Is Germany "replacing" its native citizenry with Islamic immigrants from the Middle East and Africa? No, that's not true: Official statistics show that a small minority of Germany's population is composed of people from African, Asian or Islamic countries. The majority of registered immigrants hail from other European Union member states or European countries where Islam is not the dominant religion.

The claim appeared in a video (archived here) on TikTok on November 7, 2023, under the title (translated from Hungarian to English by Lead Stories staff) "The truth about Germany." The presenter is Janka Sebestyén, a partner of Megafon Center, which produces social media content in support of Hungary's governing Fidesz party. Sebestyén showed a pop-out video of a man she identifies as a Hungarian emigrant living in Germany, who says (as translated):

I've been living abroad for 10 years, and, well, when I left, [Germany] really was not what it is now ... There are tons of Muslims, Arabs, Africans and all kinds of immigrants there ... What's there, I tell you, is a society that has lost itself. German society is finished, period. And we, the Hungarians, must not allow this to happen.

Sebestyén comments (as translated):

Population replacement? Well, it's not a question anymore, it's the German reality ... I, for sure, do not want to hear some day that Hungary and the Hungarians are lost.

This is what the post looked like on TikTok at the time of writing:

TikTok screenshot

(Source: TikTok screenshot taken on Wed Nov 29 12:36:36 2023 UTC)

The German government took in more than 2 million foreigners, about a third of whom came from Muslim-majority countries, during the refugee crisis of 2015. Even so, data from Germany's Federal Statistical Office casts doubt on the claim that a "population replacement" is underway.

At the end of 2022, some 13.4 million foreigners resided legally in Germany, representing about 16 percent of the total population, the statistics show. Only 5.1 million immigrants, or 6 percent of the total population, were citizens of Asian and African countries (including Turkey, which the Statistical Office classifies as an "EU candidate country.") If we add in the Statistical Office's 2020 figures on immigrants from Kosovo, Bosnia-Herzegovina and Albania -- European countries with Muslim majorities -- the number rises to 5.6 million, or 7 percent of the total population.
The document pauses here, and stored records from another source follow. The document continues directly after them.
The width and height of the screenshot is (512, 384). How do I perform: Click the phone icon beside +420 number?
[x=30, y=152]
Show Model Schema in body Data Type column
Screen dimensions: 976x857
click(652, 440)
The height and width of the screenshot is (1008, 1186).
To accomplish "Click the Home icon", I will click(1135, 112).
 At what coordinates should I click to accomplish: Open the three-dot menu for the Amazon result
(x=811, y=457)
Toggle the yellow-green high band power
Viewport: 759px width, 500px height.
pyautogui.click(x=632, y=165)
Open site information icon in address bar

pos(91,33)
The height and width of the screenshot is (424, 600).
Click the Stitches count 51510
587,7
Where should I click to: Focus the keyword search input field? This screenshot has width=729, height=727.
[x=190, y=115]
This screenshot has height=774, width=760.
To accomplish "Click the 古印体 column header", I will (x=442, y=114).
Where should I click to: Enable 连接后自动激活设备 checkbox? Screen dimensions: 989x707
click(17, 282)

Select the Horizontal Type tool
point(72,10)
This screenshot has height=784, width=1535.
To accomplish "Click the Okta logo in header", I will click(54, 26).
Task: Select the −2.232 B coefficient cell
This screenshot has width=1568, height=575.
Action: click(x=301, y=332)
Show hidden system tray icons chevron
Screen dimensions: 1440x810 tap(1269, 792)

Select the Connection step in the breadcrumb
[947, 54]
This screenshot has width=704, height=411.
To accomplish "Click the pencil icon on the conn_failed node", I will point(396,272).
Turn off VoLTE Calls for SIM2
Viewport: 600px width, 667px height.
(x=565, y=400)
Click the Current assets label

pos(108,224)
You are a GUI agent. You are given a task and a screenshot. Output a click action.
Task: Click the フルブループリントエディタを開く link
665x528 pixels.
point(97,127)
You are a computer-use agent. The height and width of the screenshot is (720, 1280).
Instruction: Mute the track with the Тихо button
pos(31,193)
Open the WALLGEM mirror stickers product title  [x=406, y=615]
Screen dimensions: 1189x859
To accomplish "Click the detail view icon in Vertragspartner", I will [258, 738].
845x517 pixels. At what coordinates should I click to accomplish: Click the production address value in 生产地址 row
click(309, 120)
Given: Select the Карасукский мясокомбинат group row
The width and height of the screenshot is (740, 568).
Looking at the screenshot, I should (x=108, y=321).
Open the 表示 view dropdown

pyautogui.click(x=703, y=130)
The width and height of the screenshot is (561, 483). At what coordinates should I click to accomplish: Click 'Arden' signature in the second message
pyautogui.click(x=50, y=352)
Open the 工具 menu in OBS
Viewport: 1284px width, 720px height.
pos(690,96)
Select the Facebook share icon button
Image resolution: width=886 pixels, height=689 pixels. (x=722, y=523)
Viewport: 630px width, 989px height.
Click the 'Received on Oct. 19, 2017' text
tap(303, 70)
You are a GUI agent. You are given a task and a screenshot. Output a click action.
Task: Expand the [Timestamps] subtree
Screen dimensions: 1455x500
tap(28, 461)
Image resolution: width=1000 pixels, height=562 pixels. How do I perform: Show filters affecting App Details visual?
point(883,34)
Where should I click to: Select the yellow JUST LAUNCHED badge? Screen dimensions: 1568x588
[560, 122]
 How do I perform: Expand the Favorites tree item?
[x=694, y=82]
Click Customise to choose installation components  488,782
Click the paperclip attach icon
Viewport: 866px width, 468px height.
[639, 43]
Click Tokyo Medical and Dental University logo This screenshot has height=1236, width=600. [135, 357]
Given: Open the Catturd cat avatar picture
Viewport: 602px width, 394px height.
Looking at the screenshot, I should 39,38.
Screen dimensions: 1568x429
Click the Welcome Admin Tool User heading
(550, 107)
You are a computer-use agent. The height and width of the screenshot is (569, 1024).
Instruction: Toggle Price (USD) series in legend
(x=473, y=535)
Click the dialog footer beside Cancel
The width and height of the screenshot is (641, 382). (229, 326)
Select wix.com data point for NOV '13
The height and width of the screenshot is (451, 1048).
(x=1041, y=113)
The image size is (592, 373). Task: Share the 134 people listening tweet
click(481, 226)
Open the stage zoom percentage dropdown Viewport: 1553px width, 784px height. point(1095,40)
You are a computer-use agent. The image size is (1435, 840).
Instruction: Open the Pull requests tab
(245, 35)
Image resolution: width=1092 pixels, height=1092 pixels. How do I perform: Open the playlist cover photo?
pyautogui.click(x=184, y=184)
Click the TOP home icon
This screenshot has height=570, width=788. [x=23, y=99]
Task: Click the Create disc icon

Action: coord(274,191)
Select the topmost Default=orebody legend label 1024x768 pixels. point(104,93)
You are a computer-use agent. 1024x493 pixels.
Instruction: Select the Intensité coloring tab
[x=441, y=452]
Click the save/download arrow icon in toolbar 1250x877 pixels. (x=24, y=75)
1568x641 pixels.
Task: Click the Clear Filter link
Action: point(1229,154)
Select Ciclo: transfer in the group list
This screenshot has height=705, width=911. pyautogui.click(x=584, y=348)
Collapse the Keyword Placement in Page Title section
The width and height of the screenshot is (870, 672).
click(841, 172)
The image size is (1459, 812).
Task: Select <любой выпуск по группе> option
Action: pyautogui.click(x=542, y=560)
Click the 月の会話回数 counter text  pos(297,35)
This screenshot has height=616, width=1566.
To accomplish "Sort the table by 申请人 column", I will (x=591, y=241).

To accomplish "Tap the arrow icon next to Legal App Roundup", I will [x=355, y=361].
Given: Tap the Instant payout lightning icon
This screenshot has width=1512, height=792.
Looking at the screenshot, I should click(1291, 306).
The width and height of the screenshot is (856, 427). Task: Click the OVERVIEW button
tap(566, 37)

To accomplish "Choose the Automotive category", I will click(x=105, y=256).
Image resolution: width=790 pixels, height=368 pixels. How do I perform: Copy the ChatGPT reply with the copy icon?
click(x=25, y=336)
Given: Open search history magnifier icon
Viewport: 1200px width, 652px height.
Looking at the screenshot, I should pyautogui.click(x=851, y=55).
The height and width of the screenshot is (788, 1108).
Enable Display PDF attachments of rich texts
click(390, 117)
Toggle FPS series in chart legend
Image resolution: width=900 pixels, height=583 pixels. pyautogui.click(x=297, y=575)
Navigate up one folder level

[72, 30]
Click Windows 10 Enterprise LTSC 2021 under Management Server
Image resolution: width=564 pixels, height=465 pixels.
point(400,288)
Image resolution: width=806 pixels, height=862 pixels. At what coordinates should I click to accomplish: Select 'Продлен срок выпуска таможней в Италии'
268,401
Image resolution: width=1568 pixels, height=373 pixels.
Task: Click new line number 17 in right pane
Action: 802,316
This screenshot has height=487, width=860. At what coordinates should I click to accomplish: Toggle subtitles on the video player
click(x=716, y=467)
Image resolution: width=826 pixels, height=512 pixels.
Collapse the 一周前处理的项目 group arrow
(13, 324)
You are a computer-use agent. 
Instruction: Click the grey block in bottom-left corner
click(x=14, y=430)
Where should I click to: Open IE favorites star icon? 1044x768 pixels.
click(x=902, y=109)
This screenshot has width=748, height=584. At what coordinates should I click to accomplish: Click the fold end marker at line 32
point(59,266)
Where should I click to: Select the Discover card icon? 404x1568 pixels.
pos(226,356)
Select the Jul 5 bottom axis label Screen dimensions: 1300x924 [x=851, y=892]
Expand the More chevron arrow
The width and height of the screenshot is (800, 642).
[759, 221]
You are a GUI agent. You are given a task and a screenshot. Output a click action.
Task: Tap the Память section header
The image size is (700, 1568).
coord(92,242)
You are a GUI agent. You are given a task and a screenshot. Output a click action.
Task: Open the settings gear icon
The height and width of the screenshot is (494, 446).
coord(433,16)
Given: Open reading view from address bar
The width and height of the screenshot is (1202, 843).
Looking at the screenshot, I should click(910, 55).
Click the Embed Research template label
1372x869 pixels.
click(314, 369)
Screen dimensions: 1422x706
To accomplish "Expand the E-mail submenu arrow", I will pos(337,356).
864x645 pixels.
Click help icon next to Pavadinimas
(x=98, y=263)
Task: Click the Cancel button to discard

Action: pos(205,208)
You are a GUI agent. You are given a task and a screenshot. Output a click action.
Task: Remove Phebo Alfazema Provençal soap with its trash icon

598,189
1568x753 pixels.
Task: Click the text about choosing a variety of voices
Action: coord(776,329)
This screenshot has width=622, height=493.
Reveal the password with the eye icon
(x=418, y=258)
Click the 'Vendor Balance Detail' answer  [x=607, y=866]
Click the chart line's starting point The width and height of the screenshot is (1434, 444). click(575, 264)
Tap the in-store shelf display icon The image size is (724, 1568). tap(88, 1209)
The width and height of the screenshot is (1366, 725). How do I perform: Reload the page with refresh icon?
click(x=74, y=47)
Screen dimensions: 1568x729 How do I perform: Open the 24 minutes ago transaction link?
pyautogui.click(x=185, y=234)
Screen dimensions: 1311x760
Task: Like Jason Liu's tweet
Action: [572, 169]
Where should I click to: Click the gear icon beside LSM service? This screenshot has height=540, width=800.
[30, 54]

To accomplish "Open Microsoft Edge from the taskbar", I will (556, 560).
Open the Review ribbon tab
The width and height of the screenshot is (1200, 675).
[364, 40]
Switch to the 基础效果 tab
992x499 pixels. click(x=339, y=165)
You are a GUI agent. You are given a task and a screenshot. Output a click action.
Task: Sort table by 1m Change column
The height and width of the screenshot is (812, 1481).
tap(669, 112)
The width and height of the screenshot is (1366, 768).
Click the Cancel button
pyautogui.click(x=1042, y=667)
To be sure, not all migrants from Asia, Africa and European countries with Muslim majorities practice Islam, and not all German Muslims are immigrants. A 2023 report by Germany's Federal Ministry of the Interior and Community put the number of Muslims at 5.5 million, "the majority of whom are German nationals."

In other words, more than 90 percent of German residents in 2023 were not from Africa and Asia and were not Muslims.

The majority of foreigners living in Germany -- 6.9 million -- are either citizens of other EU member states, who have the legal right to live there, or nationals of non-EU countries in Europe that do not have Muslim majorities, according to the Statistical Office's 2022 data. Ukrainians, who are allowed to reside in the EU under a temporary protection order implemented after Russia's invasion, accounted for 1.1 million of them.

Since the 2015 refugee crisis, Hungary's government has been "whipping up negative and hostile sentiment against asylum seekers and migrants" through public relations campaigns that portray migrants as "dangerous to Europe's future," according to Human Rights Watch. At the time of writing, the government's 2023 "National Consultation" survey accused the EU of trying to establish "migrant ghettos" in Hungary.

This video on TikTok is an iteration of the Great Replacement conspiracy theory, which argues that global elites are replacing ethnic Europeans with non-white migrants, according to the National Immigration Forum (NIF), a U.S. advocacy group. White supremacists have cited this theory as justification for terrorist acts against ethnic and religious minorities, the NIF says.